What to do >> Reproduce only what lies between the first line of the material below and the line containing "1356x414 pixels.", with both of those lines included and every line kept exact.

Extracted data >>
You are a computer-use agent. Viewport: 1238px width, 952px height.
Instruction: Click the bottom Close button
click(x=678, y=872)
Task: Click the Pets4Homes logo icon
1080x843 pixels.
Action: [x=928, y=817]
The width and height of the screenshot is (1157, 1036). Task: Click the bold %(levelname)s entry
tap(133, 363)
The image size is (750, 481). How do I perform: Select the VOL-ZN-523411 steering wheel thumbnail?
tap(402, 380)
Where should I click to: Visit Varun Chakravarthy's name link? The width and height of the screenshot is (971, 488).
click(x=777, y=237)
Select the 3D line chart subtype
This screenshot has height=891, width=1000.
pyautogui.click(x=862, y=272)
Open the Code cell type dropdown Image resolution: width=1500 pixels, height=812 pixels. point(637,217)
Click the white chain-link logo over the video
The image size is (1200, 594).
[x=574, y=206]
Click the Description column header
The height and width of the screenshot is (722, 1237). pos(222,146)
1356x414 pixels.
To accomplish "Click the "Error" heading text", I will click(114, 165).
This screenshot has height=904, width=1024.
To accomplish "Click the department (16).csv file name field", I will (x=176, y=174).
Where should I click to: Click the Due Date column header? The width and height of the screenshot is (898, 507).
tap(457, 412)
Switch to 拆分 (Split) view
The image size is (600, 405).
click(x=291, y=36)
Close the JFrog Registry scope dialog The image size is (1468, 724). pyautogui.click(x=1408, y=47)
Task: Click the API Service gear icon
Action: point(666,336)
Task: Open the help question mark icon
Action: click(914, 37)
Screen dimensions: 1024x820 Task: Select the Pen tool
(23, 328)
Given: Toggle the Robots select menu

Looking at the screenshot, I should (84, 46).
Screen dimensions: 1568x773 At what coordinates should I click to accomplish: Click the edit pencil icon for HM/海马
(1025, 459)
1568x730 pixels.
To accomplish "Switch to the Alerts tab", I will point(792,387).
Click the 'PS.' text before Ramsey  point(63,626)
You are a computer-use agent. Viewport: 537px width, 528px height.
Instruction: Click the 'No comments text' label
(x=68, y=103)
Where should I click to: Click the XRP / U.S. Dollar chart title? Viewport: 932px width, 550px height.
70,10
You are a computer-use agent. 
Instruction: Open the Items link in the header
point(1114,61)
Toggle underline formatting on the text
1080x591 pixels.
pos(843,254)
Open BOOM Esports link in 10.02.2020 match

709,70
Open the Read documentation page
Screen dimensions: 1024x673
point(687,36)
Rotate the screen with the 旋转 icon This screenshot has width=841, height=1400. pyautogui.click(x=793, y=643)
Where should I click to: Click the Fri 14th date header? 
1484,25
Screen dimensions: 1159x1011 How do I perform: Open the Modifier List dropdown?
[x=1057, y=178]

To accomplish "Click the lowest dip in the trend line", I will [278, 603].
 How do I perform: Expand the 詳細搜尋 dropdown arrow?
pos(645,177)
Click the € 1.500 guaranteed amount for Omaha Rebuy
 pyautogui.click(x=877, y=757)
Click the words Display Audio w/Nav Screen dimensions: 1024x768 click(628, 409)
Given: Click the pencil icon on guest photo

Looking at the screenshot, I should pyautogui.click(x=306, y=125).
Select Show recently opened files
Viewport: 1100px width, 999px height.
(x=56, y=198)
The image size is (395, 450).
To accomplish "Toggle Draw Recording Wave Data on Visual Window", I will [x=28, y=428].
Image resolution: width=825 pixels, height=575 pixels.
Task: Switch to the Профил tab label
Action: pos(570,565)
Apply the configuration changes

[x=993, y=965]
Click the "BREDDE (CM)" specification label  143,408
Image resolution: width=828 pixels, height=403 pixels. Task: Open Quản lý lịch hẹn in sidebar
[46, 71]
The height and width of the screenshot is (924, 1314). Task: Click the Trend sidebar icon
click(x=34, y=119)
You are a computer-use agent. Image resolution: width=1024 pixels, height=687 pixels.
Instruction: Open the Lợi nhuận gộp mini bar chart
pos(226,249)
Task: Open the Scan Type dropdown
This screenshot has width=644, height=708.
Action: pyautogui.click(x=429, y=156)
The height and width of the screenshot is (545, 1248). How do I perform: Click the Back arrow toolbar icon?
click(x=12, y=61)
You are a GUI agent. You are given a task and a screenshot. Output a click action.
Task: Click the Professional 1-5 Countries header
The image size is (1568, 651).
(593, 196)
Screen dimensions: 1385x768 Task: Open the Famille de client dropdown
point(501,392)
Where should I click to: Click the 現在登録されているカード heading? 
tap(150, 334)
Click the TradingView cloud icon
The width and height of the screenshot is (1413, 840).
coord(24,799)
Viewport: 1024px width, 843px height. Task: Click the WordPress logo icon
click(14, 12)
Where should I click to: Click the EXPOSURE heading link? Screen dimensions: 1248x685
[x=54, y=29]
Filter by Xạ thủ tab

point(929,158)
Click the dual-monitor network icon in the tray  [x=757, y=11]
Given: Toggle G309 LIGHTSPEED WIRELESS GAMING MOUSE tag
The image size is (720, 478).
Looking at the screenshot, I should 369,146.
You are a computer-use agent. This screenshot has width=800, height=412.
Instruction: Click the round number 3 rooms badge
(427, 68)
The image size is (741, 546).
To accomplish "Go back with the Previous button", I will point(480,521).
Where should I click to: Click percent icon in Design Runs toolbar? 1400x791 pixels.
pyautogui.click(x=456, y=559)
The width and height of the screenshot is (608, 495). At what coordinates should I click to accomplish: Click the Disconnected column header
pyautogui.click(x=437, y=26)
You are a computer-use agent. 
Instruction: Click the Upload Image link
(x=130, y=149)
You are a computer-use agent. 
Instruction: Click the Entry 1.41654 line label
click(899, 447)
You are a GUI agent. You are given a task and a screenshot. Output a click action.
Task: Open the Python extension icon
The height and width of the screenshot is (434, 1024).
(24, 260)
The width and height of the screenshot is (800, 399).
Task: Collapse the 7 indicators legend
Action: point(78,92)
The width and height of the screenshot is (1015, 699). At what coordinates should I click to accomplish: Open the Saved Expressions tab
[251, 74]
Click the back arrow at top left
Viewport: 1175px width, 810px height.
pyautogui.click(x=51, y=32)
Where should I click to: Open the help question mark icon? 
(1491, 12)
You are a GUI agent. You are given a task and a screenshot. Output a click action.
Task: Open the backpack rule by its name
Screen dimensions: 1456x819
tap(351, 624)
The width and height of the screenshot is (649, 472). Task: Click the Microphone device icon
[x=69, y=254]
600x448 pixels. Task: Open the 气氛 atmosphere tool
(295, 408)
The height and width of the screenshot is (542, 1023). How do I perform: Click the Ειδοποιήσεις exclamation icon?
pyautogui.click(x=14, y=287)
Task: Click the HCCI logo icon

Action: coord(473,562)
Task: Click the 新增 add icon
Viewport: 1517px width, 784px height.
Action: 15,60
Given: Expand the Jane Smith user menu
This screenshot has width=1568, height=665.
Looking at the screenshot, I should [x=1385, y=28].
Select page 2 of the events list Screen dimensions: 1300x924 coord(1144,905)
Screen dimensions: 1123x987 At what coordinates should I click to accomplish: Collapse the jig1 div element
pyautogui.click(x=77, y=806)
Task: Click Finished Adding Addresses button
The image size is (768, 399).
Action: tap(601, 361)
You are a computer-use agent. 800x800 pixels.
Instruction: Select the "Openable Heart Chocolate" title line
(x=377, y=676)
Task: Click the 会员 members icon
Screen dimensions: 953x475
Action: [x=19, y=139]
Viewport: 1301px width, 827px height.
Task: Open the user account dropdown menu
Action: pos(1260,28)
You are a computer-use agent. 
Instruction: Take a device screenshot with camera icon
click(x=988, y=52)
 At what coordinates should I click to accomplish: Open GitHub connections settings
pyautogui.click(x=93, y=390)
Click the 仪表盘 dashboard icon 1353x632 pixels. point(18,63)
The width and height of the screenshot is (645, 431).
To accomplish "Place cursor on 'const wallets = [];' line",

Exercise response >>
You are a computer-use agent. Viewport: 1238px width, 952px height.
Instruction: Click the bottom Close button
click(x=678, y=872)
Task: Click the Pets4Homes logo icon
1080x843 pixels.
Action: [x=928, y=817]
The width and height of the screenshot is (1157, 1036). Task: Click the bold %(levelname)s entry
tap(133, 363)
The image size is (750, 481). How do I perform: Select the VOL-ZN-523411 steering wheel thumbnail?
tap(402, 380)
Where should I click to: Visit Varun Chakravarthy's name link? The width and height of the screenshot is (971, 488).
click(x=777, y=237)
Select the 3D line chart subtype
This screenshot has height=891, width=1000.
pyautogui.click(x=862, y=272)
Open the Code cell type dropdown Image resolution: width=1500 pixels, height=812 pixels. point(637,217)
Click the white chain-link logo over the video
The image size is (1200, 594).
[x=574, y=206]
Click the Description column header
The height and width of the screenshot is (722, 1237). pos(222,146)
1356x414 pixels.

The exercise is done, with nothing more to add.